Lecciones francesas
En este tiempo tan marcado por la volatilidad y la inmediatez, hoy menos que nunca en política se debe dar nada por sentado


Las elecciones no se ganan hasta que se vota. Es la primera lectura que cabría hacer de las presidenciales francesas que hoy celebran su primera vuelta. La vertiginosa subida de Marine Le Pen en el último tramo de la campaña nos alerta sobre este tiempo tan marcado por la volatilidad y la inmediatez: en política, hoy menos que nunca, no se debe dar nada por sentado. Y aunque es probable que gane Emmanuel Macron, los fantasmas de Donald Trump y el Brexit asoman estos días por el país galo. Si, al comienzo de la campaña, los franceses cerraban filas en torno a su presidente por la guerra de Ucrania, en la última semana es la cuestión social la que ha marcado con fuerza las preocupaciones del electorado disparando la intención de voto para la ultraderecha. Es un buen ejemplo de lo rápido que cambia todo, pero especialmente nuestro estado emocional. En unos días hemos pasado de “para qué votar si la suerte ya está echada”, como me dijo un estudiante erasmus, a “en la primera vuelta votaré al candidato que realmente me gusta”, como matizaba este mismo viernes.
La lección vale, sobre todo, para Macron y su negativa a quitarse el traje de presidente jupiterino y ponerse el de candidato. “Está dedicado a salvar a la humanidad, no bajará al fango de la campaña”, decía otro estudiante. Porque no es la guerra la que ha despolitizado el ambiente electoral, sino el uso que todos sus actores —incluidos los mediáticos— han hecho de ella, y fundamentalmente Macron, intentando sacar partido de su posición de favorito. Mientras rechazaba ir a los debates bajo el pretexto de que sus predecesores no lo hicieron, Le Pen se ha recorrido Francia para hacer lo que se espera de cualquier político que opte a una elección presidencial: una campaña electoral.
A pesar de presentarse como el challenger del sistema desde su extremo centro, Macron olvida que los códigos de la política han cambiado. El presidente encaja en esa corriente tecnoliberal que sigue recurriendo al discurso del miedo, a la máxima thatcheriana de que “solo hay una política posible”. Dicho discurso hace que algunos prefieran hacer populismo antipopulista en lugar de leer y entender la complejidad de la cambiante sociedad francesa, cada vez más múltiple, fragmentada y dividida. La ciudadanía se resiste ya a votar con la pinza en la nariz y, antes que el malmenorismo, prefiere el voto de castigo.
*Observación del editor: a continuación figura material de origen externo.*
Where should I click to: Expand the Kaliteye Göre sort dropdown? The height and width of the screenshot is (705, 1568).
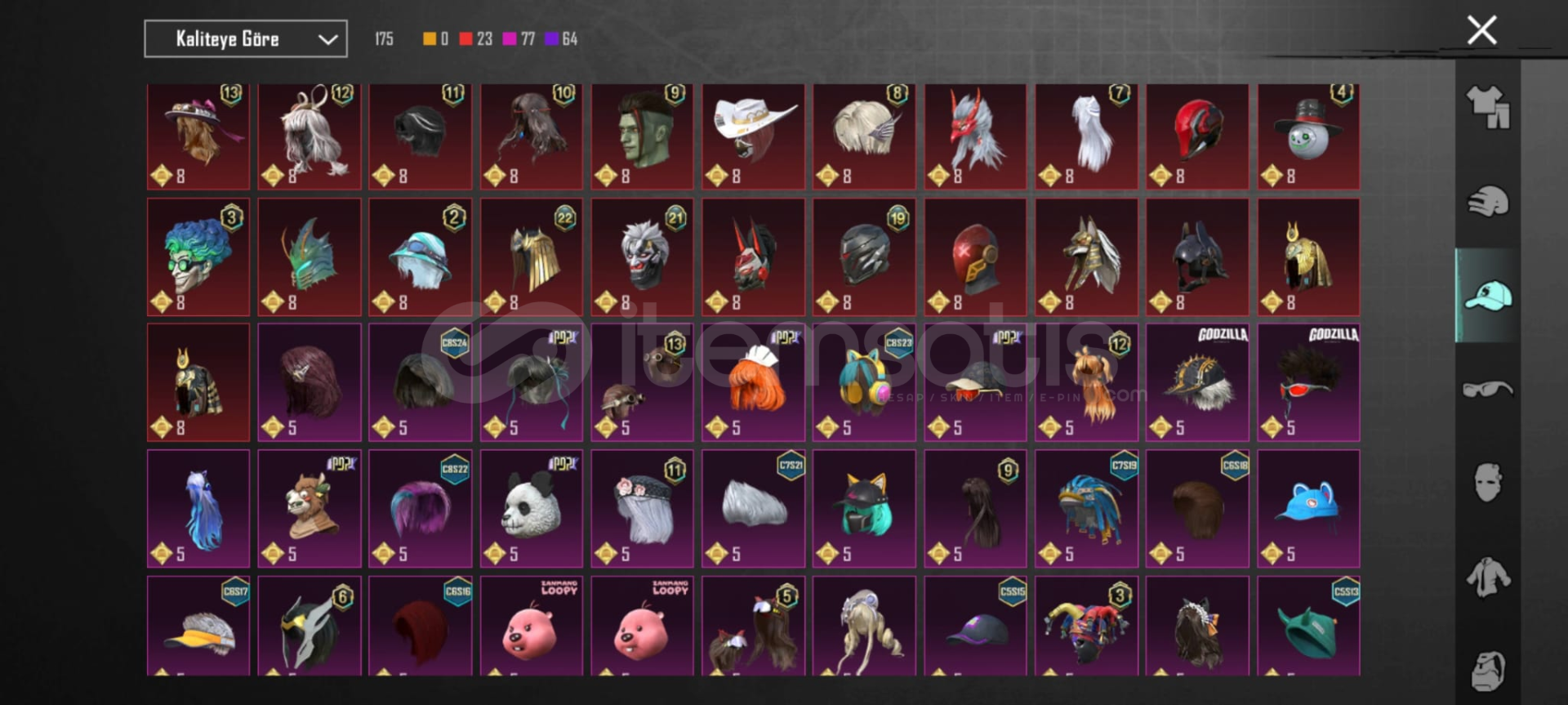[246, 38]
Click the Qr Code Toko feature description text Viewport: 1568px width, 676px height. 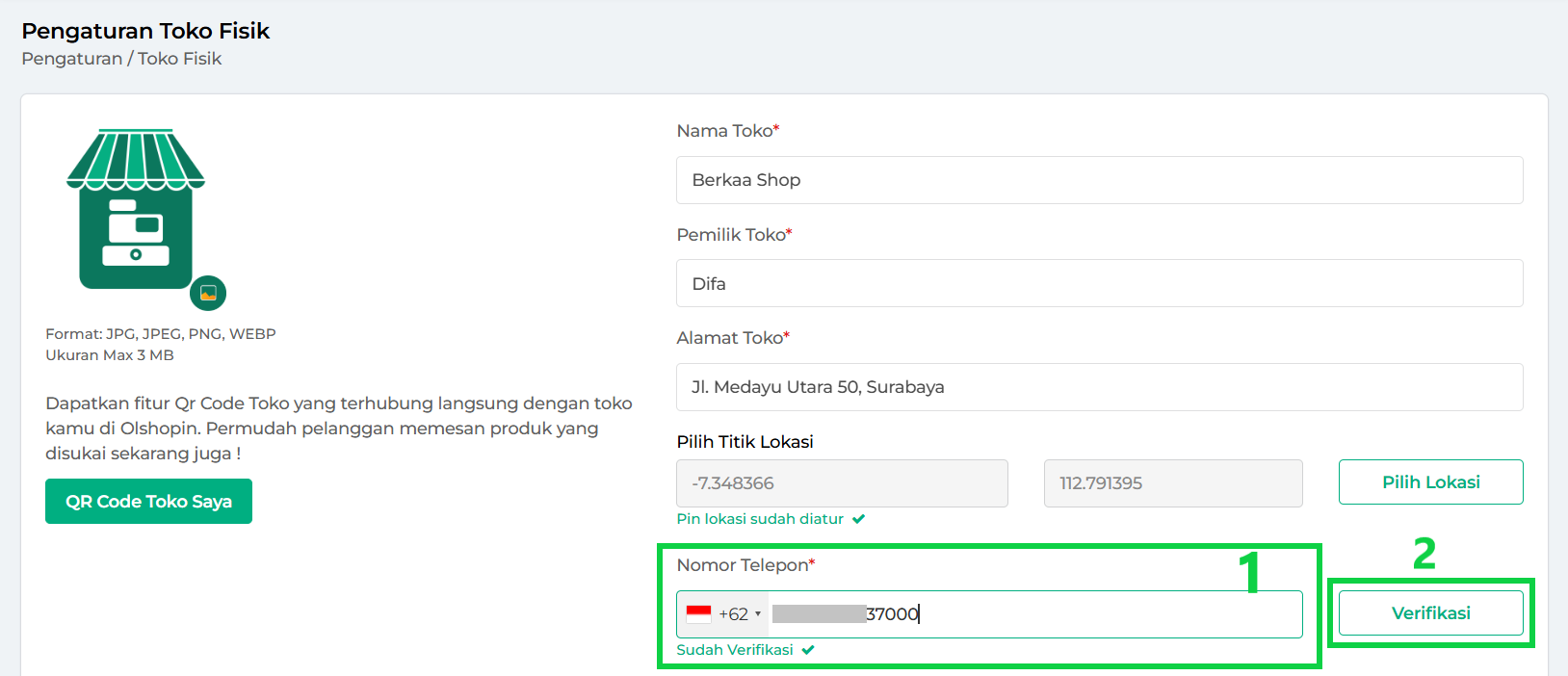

Las viejas reglas sistémicas han dejado de funcionar y la subida de la extrema derecha en Europa es una prueba de ello: sus códigos para leer los conflictos políticos reinan ya en el debate público, y así es más fácil normalizarla. Aunque lo más sorprendente es que tampoco parece funcionar el famoso cordón sanitario: Valérie Pécresse no dará instrucciones de voto en la segunda vuelta. El discurso de la demonización ha llegado al fin de sus días. No nos vendría mal tomar nota aquí de todo esto.